How exactly does Analyze work? - Mailing list pgsql-performance

From Richard Neill
Subject How exactly does Analyze work?
Date
Msg-id 4B0D2452.2080606@cam.ac.uk
Whole thread Raw
Responses Re: How exactly does Analyze work?  (Tom Lane <tgl@sss.pgh.pa.us>)
Re: How exactly does Analyze work?  (Kevin Kempter <kevink@consistentstate.com>)
List pgsql-performance
Dear All,

Thanks very much for your help so far. My understanding of PG is getting
a lot better!

I wonder if I've understood analyze properly: I'm not sure I quite
understand how specific the statistics gathered actually are.
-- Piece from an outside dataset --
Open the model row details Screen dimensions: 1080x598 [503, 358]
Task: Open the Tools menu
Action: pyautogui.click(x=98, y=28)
In particular, what happens in the following case:
   1. I start with have a table with 100 million rows, and column wid has
      linearly distributed values from 45-90.  (wid is indexed)
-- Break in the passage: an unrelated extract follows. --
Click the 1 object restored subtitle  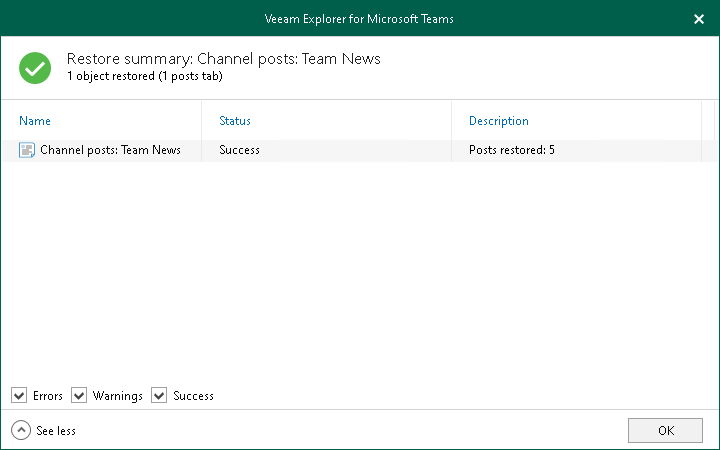click(x=145, y=76)
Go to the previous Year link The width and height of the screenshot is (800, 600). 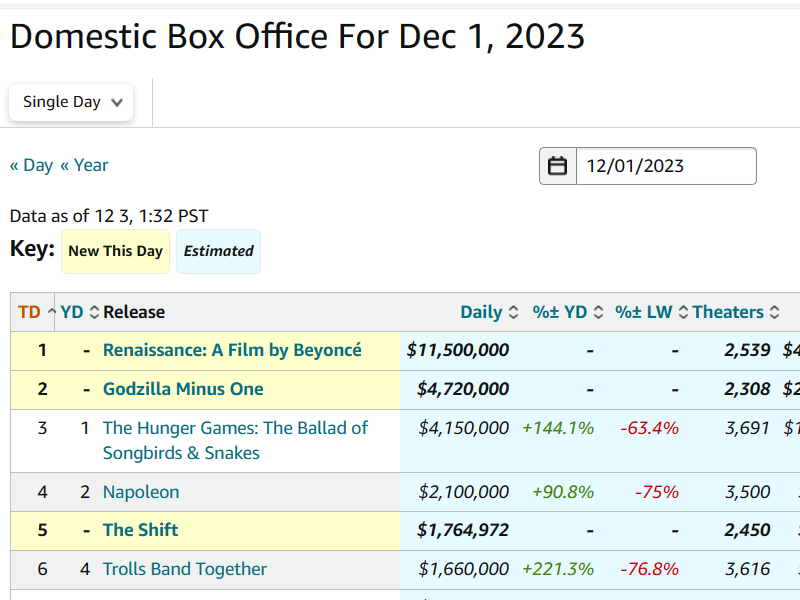click(x=84, y=165)
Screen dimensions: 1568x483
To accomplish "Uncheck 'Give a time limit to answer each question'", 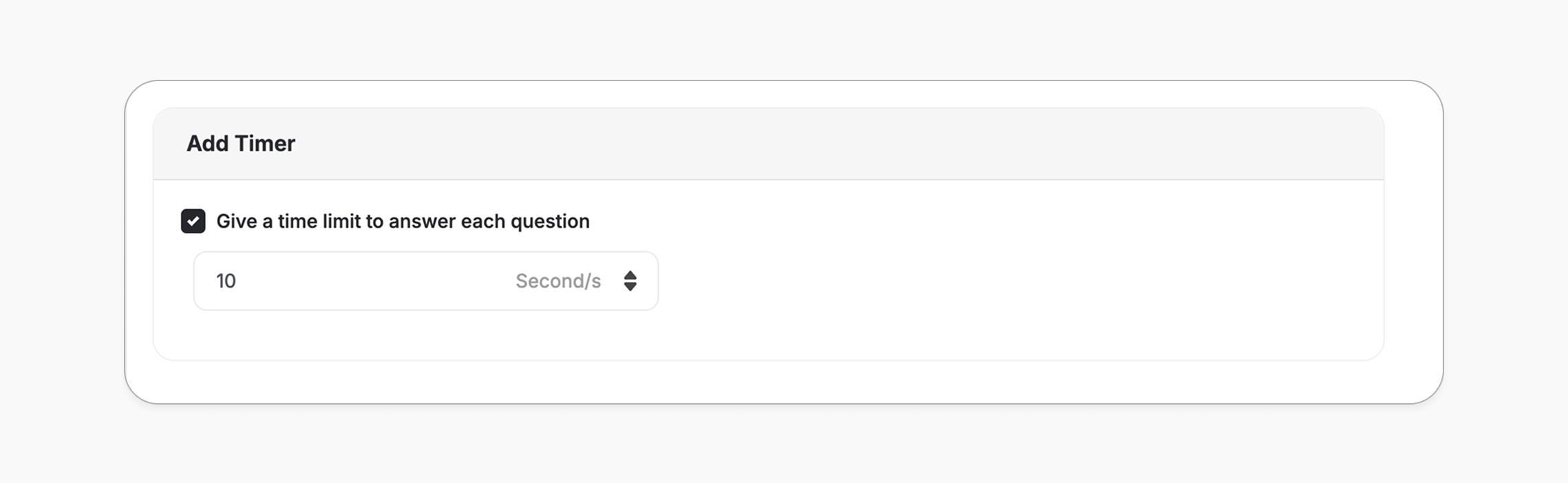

   2. I run vacuum analyze

   3. I insert about 2 million rows, all of which have the new wid of 91.

   4. I then do a select * WHERE wid = 91.
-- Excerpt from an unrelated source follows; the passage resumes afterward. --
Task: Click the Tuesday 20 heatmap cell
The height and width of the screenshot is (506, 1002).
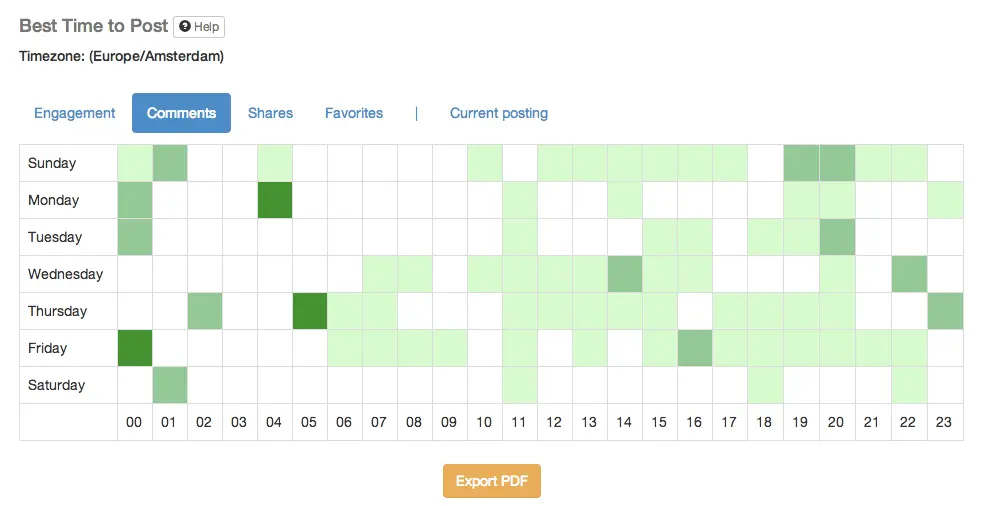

How smart is analyze? Will it actually say "well, I've never seen 91 in
this table, because all the values only go up to 90, so you'd better do
a sequential scan"?


-----

On another note, I notice that if I ever manually run vacuum or analyze,
the performance of the database drops to the point where many of the
operators get kicked out. Is there any way to run them "nice" ?

We need to maintain a response time of under 1 second all day for simple
queries (which usually run in about 22ms). But Vacuum or Analyze seem to
lock up the system for a few minutes, during which other queries block
on them, although there is still plenty of CPU spare.

-----


Also, I find that, even with the autovacuum daemon running, there was
one query last night that I had to terminate after an hour. In
desperation, I restarted postgres, let it take 15 mins to vacuum the
entire DB, and then re-ran the query (in 8 minutes)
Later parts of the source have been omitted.